Emma diseña el plan de venganza y ejecuta cada paso como lo había previsto. Lo que atenúa y justifica el asesinato de Loewenthal es el sentido de justicia que la impulsa: devolverle a su padre el honor perdido, vengar su destierro, encontrarle una explicación al suicidio. Si su padre se suicidó por un desfalco que no cometió, Loewenthal no puede vivir. Un sentimiento radical, propio de un dogma –religioso– y no del accionar de una mujer de 18 años. El narrador de Borges apunta que la muerte de su padre “era lo único que había sucedido en el mundo, y seguiría sucediendo sin fin”. Además, que Emma ya había vislumbrado los hechos y, de algún modo “ya era la que sería”. Signada por esa muerte que ella considera injusta y prematura, debe resarcir y resarcirse del agravio. No tiene escapatoria. Está ante un dilema. Si ella procede como finalmente procederá, es porque obedece a un destino. La muerte de su padre no es un hecho más en una larga cadena de hechos: es el que la empuja a provocar otro que, a su vez, será decisivo en su propia vida. Esa ejecución le arrebata la voluntad. Voluntad o predestinación. Emma encarna un dilema moral y religioso en el que Borges siempre colocó a sus personajes masculinos: compadritos, orilleros, hombres de coraje y valor físico que cuando recibían una ofensa, como Emma, la saldaban con el uso del cuchillo.

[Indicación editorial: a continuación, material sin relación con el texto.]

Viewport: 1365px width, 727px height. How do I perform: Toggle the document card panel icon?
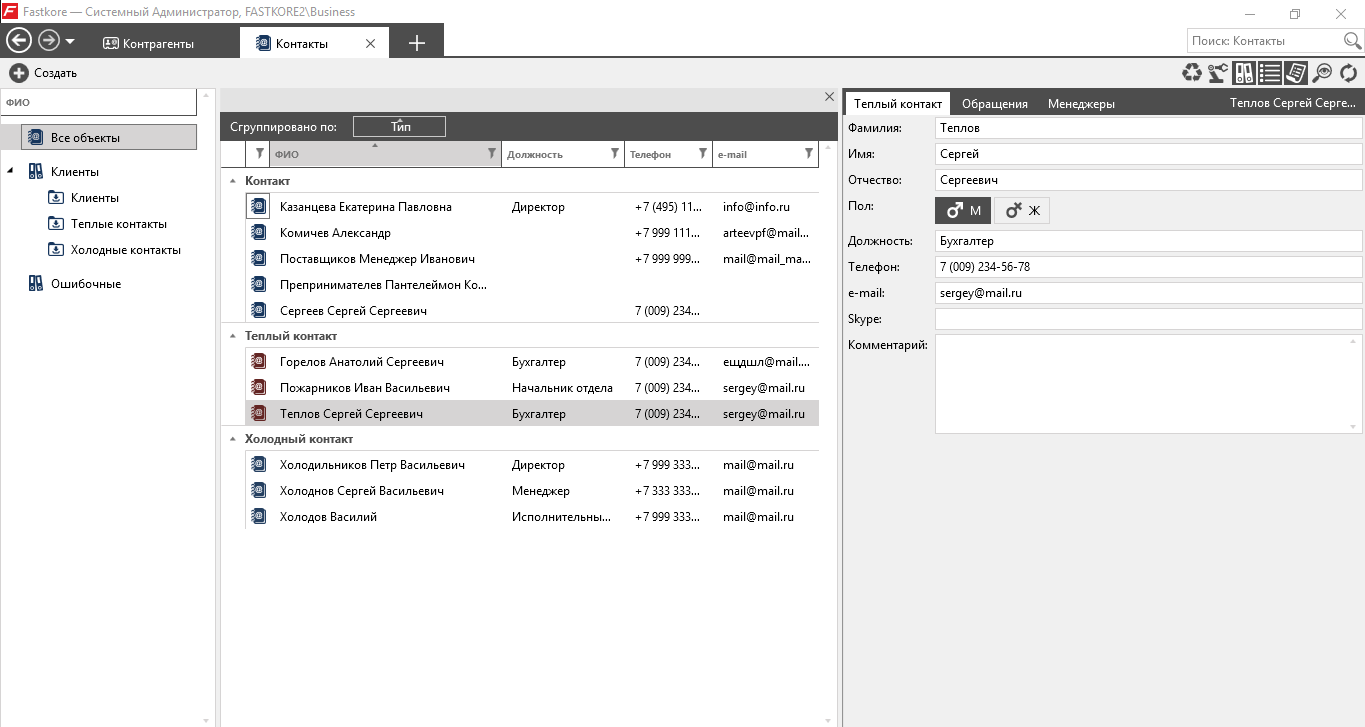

Emma descarta al primer marinero para que no le produzca ternura y elige uno bajo y grosero (en las antípodas de Milton Sills) para no mitigar la pureza del horror de la violación, que al narrador le parece más grave que a la propia Emma. Se trata de un descenso al infierno para garantizar el cumplimiento de su personal visión de la justicia.

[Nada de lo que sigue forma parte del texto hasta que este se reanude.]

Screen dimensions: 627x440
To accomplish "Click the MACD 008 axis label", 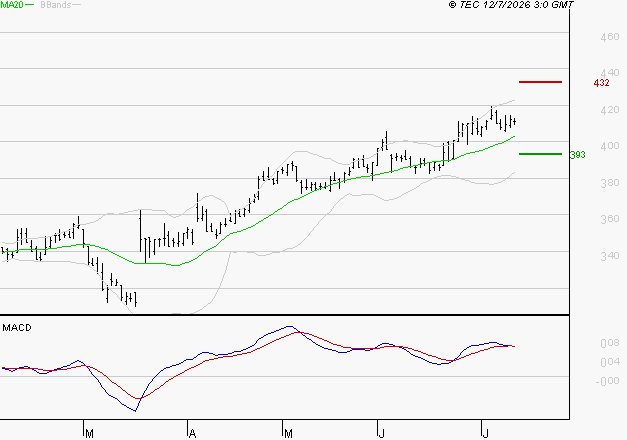I will coord(610,343).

Y aún más: Emma elige a un marinero extranjero no solo para saberlo fuera del país al día siguiente, cuando fuese interrogada por la policía, sino porque debía ser alguien extraño, ajeno a su propósito; como una fuerza de la naturaleza que opera sin lógica ni justificación. Luego de su “martirio”, su cuerpo siente una tristeza y un asco que la rescatan del temor que le produce haber roto, en un día de Sabbath, los billetes que le dejó el marinero sobre la mesa de luz. La fatiga es su fuerza para concentrarse en continuar con su plan mientras se dirige a la fábrica a encontrarse con su víctima, un hombre miedoso: teme a los ladrones y todo el mundo sabe que por eso guarda un revólver en su escritorio. De repente, frente a Loewenthal, más que la urgencia por vengar a su padre, siente la necesidad de castigar el ultraje padecido para ello. Después de su propia deshonra, ya no puede no matarlo.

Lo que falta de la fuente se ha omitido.